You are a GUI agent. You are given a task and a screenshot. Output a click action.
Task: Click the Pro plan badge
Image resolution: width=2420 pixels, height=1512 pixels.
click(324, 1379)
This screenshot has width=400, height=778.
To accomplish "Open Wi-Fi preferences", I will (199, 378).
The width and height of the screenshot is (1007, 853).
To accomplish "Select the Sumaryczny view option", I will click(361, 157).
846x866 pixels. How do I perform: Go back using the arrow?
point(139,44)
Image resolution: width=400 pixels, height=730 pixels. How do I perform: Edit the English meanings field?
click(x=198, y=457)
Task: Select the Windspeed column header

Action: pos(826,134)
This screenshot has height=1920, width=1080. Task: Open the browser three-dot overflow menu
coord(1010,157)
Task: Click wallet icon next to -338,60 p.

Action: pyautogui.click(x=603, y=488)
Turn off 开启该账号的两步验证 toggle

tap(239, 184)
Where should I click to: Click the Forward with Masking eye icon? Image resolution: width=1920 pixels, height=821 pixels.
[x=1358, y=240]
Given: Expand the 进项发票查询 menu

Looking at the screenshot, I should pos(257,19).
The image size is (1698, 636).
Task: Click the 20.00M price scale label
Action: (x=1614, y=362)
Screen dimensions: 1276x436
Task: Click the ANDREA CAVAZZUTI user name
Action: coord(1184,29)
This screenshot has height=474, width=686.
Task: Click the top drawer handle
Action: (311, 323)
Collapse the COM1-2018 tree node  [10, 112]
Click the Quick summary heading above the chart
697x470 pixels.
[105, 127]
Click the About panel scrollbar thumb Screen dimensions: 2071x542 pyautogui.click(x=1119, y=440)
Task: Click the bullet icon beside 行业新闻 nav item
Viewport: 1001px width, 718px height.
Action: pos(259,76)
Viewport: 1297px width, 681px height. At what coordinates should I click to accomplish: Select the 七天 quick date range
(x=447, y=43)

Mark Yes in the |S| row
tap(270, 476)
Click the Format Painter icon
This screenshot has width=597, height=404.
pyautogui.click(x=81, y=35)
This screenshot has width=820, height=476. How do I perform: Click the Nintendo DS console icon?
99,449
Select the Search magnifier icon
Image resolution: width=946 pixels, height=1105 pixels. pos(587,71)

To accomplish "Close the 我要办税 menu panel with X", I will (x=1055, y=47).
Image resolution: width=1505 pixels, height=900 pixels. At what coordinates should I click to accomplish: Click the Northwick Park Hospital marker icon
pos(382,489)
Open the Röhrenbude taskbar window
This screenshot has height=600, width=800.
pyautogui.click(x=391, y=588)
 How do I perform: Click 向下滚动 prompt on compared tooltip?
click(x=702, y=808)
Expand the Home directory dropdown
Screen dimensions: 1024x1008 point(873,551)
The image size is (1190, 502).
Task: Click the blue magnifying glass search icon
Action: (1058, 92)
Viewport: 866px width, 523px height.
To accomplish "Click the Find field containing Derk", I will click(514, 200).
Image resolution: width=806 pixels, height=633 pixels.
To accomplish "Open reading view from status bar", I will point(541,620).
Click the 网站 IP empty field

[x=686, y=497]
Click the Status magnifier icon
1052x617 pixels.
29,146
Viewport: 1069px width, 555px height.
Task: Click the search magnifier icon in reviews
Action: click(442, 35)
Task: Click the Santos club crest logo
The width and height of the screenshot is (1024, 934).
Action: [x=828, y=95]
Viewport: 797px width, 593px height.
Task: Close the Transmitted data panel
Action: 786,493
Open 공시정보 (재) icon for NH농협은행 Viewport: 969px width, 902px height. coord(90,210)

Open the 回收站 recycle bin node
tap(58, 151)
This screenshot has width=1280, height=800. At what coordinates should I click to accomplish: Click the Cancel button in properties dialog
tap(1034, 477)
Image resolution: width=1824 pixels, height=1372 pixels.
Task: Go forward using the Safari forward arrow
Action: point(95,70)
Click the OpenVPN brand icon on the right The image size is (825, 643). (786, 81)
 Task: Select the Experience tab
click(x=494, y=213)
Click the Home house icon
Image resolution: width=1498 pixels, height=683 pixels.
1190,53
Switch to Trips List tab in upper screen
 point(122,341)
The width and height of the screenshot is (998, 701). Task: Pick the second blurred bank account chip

The task:
When a line in the material above holds the word "will", count it; report only the total.

Answer area:
5